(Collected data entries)
● ● ●

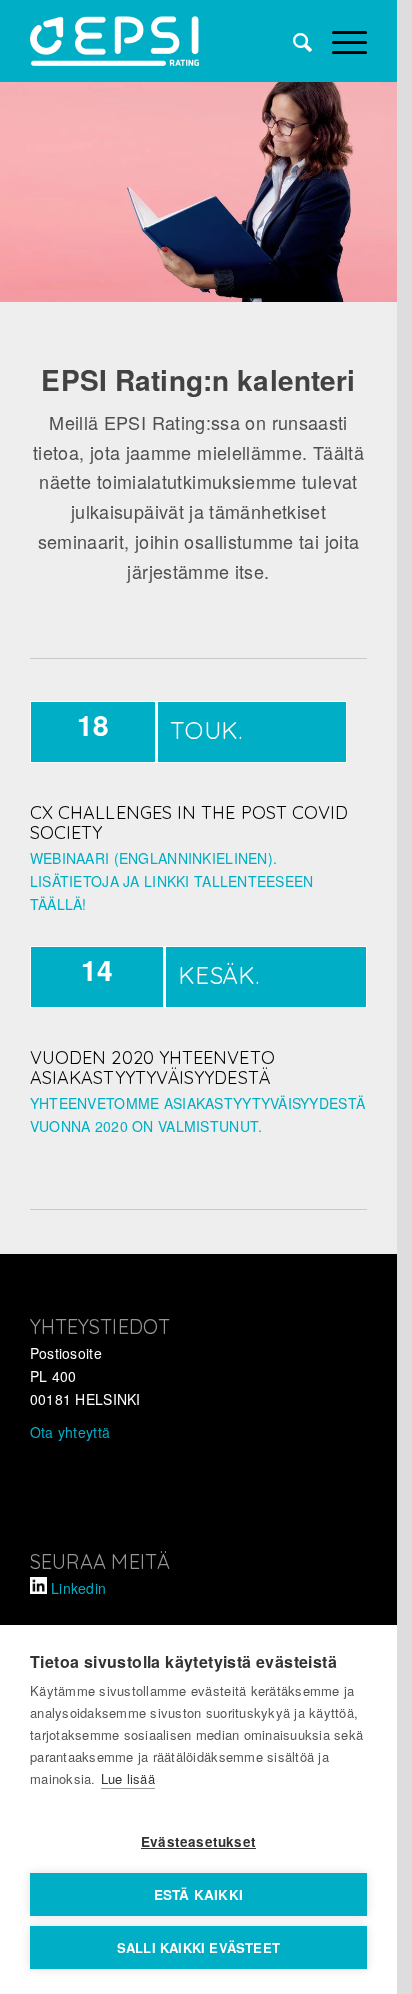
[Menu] (339, 41)
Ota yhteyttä (70, 1432)
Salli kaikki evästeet (198, 1947)
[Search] (292, 41)
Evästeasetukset (198, 1841)
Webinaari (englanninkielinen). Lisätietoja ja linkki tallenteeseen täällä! (172, 881)
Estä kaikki (198, 1894)
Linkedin (78, 1588)
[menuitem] (292, 41)
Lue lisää (128, 1778)
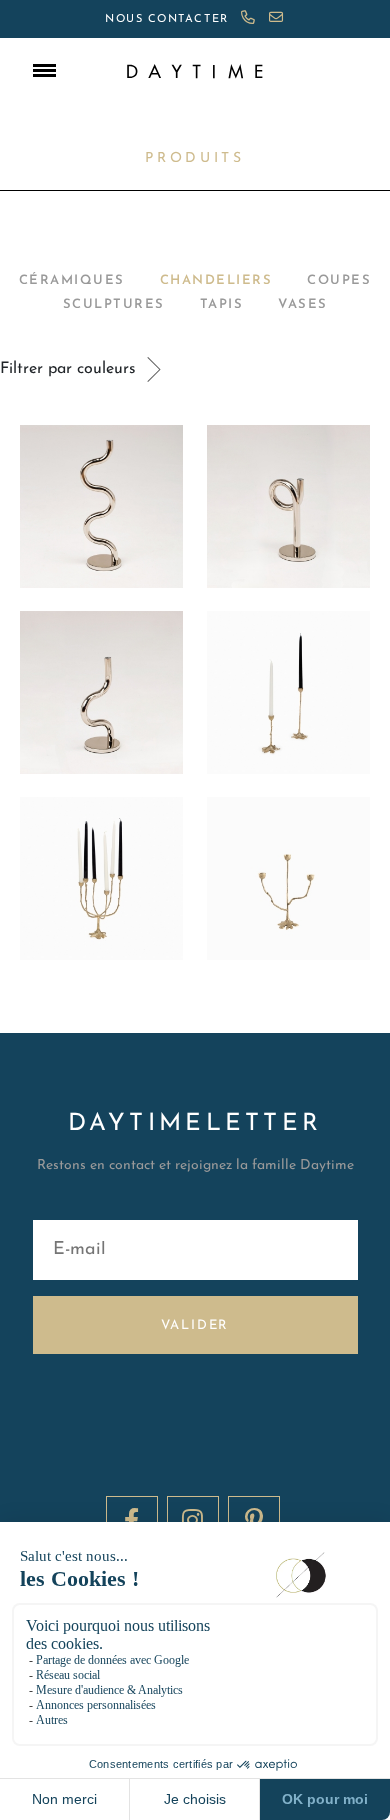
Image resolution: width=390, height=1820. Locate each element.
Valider (195, 1325)
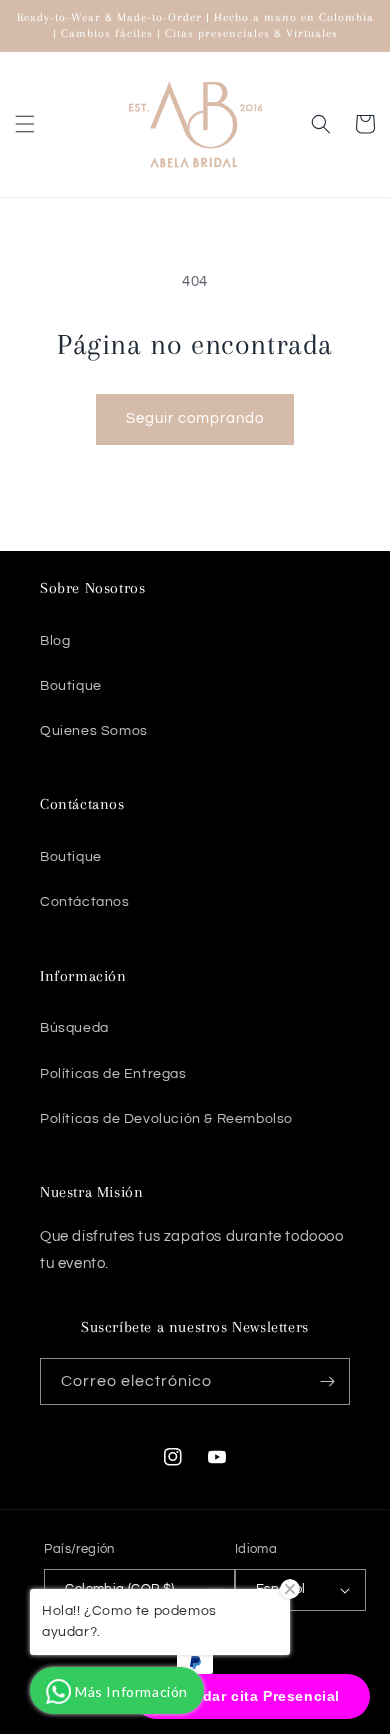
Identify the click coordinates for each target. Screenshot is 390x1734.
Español (281, 1589)
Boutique (71, 686)
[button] (25, 124)
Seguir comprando (195, 418)
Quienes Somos (94, 731)
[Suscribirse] (327, 1381)
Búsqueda (74, 1028)
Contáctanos (85, 902)
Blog (55, 641)
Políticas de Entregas (113, 1074)
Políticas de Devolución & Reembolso (166, 1119)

● ● ●

### WORK TASK
Each entry should be set down exactly, pictures excluded.

### TASK ANSWER
[Menu] (339, 41)
Ota yhteyttä (70, 1432)
Salli kaikki evästeet (198, 1947)
[Search] (292, 41)
Evästeasetukset (198, 1841)
Webinaari (englanninkielinen). Lisätietoja ja linkki tallenteeseen täällä! (172, 881)
Estä kaikki (198, 1894)
Linkedin (78, 1588)
[menuitem] (292, 41)
Lue lisää (128, 1778)
Image resolution: width=390, height=1820. Locate each element.
Valider (195, 1325)
Identify the click coordinates for each target. Screenshot is 390x1734.
Español (281, 1589)
Boutique (71, 686)
[button] (25, 124)
Seguir comprando (195, 418)
Quienes Somos (94, 731)
[Suscribirse] (327, 1381)
Búsqueda (74, 1028)
Contáctanos (85, 902)
Blog (55, 641)
Políticas de Entregas (113, 1074)
Políticas de Devolución & Reembolso (166, 1119)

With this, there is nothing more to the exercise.